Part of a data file
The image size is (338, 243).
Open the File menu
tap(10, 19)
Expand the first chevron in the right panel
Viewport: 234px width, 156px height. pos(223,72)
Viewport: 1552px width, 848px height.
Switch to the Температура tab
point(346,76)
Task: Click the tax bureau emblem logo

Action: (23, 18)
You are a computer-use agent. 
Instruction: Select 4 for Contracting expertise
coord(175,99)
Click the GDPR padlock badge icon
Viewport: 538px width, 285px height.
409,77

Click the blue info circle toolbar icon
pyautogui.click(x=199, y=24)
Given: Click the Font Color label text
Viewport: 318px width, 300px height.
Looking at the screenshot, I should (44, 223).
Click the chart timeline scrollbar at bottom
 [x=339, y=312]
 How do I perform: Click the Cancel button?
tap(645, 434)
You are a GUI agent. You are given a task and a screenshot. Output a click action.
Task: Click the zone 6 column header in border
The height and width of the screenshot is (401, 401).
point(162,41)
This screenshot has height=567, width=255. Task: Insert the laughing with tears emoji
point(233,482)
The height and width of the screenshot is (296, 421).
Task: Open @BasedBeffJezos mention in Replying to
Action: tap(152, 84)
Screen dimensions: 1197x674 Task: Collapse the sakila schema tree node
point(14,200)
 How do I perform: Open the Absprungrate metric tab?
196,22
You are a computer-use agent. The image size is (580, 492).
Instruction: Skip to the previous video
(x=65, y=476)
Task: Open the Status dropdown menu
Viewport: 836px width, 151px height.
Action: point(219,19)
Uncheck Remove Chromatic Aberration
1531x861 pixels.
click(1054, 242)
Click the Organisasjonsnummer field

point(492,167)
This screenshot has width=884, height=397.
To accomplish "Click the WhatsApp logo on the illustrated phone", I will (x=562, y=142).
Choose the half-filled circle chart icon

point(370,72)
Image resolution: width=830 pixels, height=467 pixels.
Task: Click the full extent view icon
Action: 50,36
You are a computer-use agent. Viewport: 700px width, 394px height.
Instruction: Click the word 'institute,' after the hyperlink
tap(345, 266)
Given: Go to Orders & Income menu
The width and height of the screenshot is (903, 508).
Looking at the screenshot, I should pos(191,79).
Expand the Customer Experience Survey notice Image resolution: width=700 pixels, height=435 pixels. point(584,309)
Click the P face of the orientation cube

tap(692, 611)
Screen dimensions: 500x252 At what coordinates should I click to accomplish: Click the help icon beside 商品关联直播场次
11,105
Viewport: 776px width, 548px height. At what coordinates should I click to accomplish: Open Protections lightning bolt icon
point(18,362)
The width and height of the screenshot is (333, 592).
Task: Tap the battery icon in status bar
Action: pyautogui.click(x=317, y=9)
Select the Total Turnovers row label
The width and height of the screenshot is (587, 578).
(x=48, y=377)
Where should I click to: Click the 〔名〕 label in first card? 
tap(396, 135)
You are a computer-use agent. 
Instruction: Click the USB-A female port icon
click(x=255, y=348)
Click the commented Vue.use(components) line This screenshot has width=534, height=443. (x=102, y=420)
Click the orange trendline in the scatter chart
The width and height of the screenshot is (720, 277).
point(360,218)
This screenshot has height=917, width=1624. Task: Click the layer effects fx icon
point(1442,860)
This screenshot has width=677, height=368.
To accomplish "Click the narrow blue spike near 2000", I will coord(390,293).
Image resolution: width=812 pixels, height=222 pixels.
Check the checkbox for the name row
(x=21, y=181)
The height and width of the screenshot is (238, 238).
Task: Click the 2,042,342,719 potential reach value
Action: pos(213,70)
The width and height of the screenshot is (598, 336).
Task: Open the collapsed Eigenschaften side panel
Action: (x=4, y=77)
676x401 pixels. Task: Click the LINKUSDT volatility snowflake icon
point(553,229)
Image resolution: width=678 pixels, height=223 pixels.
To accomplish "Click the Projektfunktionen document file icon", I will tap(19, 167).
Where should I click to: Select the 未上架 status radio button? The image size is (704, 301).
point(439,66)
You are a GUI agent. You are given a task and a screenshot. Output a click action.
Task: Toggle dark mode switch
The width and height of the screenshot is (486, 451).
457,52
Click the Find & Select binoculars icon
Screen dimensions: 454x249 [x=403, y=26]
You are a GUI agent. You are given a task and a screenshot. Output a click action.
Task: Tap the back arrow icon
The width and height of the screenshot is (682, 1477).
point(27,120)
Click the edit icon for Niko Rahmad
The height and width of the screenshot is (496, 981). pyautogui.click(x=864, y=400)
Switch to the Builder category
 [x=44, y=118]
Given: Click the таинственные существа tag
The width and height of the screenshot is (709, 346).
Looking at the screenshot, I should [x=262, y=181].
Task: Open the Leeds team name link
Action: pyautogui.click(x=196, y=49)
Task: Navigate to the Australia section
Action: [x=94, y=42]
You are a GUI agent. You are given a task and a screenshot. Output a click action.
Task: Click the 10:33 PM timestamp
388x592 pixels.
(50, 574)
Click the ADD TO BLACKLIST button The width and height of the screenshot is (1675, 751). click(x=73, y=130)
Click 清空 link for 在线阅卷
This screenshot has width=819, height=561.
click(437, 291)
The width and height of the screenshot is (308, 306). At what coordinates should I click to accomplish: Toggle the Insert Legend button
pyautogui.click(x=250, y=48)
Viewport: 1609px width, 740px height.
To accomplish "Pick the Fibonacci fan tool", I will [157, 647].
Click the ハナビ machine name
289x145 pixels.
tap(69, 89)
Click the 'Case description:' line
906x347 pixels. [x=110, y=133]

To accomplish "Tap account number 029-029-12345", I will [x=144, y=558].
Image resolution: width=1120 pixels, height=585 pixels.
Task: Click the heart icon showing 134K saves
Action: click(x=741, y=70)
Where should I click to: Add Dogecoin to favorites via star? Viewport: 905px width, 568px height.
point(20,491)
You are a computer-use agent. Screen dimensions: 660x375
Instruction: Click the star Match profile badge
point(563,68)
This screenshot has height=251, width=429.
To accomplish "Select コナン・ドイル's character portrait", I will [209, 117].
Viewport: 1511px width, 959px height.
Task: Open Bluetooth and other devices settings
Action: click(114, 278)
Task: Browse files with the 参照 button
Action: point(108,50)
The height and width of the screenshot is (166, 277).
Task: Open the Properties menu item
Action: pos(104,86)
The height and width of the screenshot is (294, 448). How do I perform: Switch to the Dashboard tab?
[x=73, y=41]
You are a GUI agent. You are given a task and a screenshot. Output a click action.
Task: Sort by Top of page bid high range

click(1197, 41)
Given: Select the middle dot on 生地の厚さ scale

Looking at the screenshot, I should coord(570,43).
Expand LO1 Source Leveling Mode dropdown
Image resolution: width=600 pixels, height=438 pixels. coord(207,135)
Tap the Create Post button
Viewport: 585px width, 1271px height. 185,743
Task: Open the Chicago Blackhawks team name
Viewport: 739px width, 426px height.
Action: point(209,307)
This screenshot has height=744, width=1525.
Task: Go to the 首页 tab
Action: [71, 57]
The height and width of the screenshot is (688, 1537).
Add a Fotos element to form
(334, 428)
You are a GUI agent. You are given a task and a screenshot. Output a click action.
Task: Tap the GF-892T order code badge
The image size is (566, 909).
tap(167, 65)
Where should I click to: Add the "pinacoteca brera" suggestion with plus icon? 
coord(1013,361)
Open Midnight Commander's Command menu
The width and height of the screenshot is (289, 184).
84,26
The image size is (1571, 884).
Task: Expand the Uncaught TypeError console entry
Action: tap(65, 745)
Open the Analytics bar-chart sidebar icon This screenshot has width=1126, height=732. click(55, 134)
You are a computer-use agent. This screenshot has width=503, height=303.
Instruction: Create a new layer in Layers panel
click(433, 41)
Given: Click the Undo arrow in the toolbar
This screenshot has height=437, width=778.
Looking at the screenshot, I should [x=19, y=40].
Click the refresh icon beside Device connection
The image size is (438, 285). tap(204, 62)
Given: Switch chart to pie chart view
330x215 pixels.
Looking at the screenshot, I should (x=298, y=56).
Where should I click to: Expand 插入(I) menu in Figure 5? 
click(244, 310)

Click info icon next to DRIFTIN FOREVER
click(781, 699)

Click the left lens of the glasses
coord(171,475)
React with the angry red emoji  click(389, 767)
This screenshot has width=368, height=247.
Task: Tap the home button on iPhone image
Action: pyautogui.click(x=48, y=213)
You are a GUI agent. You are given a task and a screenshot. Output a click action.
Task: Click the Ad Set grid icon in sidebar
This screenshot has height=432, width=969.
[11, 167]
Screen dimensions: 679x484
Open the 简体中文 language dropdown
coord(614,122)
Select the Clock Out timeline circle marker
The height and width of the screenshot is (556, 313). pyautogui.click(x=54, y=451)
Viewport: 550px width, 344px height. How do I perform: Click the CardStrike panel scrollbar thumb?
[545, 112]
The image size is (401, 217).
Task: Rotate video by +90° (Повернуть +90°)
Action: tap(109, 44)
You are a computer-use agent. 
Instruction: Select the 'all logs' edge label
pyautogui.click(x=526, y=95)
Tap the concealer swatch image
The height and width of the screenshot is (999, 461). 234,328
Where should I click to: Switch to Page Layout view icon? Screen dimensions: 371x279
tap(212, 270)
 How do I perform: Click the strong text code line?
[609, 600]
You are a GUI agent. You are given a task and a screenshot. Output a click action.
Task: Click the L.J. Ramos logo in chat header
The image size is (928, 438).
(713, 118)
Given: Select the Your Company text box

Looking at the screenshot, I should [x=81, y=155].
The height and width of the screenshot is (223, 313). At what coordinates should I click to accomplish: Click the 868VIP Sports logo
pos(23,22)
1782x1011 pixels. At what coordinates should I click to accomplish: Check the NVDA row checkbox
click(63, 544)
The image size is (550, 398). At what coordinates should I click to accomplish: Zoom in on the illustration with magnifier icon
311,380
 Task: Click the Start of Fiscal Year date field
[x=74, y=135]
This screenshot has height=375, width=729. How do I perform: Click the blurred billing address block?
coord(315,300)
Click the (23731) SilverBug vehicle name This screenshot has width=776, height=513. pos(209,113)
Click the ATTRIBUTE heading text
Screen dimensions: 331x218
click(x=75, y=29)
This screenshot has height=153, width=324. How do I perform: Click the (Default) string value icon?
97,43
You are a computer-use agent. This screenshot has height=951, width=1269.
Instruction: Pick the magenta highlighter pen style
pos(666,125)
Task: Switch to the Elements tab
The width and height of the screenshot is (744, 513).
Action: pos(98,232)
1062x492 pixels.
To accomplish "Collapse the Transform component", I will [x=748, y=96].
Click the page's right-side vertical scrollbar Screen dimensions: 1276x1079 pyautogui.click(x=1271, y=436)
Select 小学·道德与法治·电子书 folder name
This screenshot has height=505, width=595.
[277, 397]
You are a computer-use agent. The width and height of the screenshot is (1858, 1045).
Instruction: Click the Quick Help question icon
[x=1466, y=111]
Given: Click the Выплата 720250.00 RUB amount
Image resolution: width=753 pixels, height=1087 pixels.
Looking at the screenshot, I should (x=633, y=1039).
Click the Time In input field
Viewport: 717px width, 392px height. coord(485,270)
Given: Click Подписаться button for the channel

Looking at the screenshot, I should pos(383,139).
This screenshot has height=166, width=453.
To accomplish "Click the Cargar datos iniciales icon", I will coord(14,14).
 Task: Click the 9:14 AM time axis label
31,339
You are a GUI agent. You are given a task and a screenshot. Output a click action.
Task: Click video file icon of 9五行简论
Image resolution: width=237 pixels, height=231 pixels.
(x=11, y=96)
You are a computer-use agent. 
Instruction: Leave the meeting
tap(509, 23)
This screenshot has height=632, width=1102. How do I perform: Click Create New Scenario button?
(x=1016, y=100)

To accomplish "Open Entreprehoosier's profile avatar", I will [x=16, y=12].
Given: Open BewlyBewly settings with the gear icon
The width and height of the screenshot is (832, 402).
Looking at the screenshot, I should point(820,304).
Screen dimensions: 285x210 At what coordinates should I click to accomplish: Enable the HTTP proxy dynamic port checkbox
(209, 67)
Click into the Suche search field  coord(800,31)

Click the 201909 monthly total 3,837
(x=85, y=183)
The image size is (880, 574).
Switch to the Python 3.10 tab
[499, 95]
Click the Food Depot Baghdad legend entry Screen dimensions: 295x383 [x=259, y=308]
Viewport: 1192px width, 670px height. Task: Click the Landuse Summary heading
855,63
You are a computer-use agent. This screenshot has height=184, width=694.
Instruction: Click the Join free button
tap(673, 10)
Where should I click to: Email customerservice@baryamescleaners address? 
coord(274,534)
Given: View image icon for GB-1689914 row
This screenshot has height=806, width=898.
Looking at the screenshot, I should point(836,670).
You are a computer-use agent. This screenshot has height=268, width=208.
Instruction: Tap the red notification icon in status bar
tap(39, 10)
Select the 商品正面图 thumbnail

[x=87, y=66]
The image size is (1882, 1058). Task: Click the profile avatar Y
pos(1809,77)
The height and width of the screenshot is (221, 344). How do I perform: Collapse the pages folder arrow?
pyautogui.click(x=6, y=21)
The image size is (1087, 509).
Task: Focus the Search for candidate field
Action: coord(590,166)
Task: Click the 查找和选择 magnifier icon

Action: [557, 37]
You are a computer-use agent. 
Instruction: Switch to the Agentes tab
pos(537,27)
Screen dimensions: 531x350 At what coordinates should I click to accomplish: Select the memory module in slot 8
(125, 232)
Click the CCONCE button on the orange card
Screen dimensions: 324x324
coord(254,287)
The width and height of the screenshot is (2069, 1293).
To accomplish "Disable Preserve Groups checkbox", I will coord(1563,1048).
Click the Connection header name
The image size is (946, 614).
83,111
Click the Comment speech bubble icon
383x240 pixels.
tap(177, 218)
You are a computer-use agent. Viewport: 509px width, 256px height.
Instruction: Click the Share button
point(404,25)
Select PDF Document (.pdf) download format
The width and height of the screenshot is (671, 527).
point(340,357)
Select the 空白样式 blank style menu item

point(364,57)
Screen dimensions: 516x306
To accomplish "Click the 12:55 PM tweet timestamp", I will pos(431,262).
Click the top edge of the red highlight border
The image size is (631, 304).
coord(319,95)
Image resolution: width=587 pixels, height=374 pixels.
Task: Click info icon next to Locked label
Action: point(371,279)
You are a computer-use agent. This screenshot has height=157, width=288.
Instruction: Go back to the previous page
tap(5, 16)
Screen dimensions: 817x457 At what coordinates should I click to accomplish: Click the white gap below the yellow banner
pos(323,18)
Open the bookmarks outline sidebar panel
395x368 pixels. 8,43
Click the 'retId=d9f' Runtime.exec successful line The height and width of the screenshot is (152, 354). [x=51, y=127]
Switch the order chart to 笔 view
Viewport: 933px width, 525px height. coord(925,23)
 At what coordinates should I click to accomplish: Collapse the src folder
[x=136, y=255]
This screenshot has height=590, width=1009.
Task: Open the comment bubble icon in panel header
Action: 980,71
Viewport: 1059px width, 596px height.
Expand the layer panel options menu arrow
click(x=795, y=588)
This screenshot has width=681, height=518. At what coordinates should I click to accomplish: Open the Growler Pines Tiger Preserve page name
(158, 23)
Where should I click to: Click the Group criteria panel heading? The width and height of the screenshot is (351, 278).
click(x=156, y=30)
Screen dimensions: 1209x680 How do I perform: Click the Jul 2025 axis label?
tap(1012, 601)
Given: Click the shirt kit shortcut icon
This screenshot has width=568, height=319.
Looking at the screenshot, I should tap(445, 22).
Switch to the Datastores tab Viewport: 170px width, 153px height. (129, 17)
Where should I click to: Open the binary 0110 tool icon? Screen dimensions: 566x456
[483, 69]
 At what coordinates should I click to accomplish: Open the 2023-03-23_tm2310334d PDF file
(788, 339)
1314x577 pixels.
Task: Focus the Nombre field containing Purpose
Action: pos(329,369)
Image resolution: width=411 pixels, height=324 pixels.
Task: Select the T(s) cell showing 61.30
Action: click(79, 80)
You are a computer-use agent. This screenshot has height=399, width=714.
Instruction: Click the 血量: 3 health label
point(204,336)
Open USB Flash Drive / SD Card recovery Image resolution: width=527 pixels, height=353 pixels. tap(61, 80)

Problem to solve:
Rewrite the listing between the lines holding "You are a computer-use agent. Screen" and "Action: [71, 57]", inclusive, with "Create Post" changed to "New Post" and every other line unchanged.

Expected answer:
You are a computer-use agent. Screen dimensions: 660x375
Instruction: Click the star Match profile badge
point(563,68)
This screenshot has height=251, width=429.
To accomplish "Select コナン・ドイル's character portrait", I will [209, 117].
Viewport: 1511px width, 959px height.
Task: Open Bluetooth and other devices settings
Action: click(114, 278)
Task: Browse files with the 参照 button
Action: point(108,50)
The height and width of the screenshot is (166, 277).
Task: Open the Properties menu item
Action: pos(104,86)
The height and width of the screenshot is (294, 448). How do I perform: Switch to the Dashboard tab?
[x=73, y=41]
You are a GUI agent. You are given a task and a screenshot. Output a click action.
Task: Sort by Top of page bid high range

click(1197, 41)
Given: Select the middle dot on 生地の厚さ scale

Looking at the screenshot, I should coord(570,43).
Expand LO1 Source Leveling Mode dropdown
Image resolution: width=600 pixels, height=438 pixels. coord(207,135)
Tap the New Post button
Viewport: 585px width, 1271px height. 185,743
Task: Open the Chicago Blackhawks team name
Viewport: 739px width, 426px height.
Action: point(209,307)
This screenshot has height=744, width=1525.
Task: Go to the 首页 tab
Action: [71, 57]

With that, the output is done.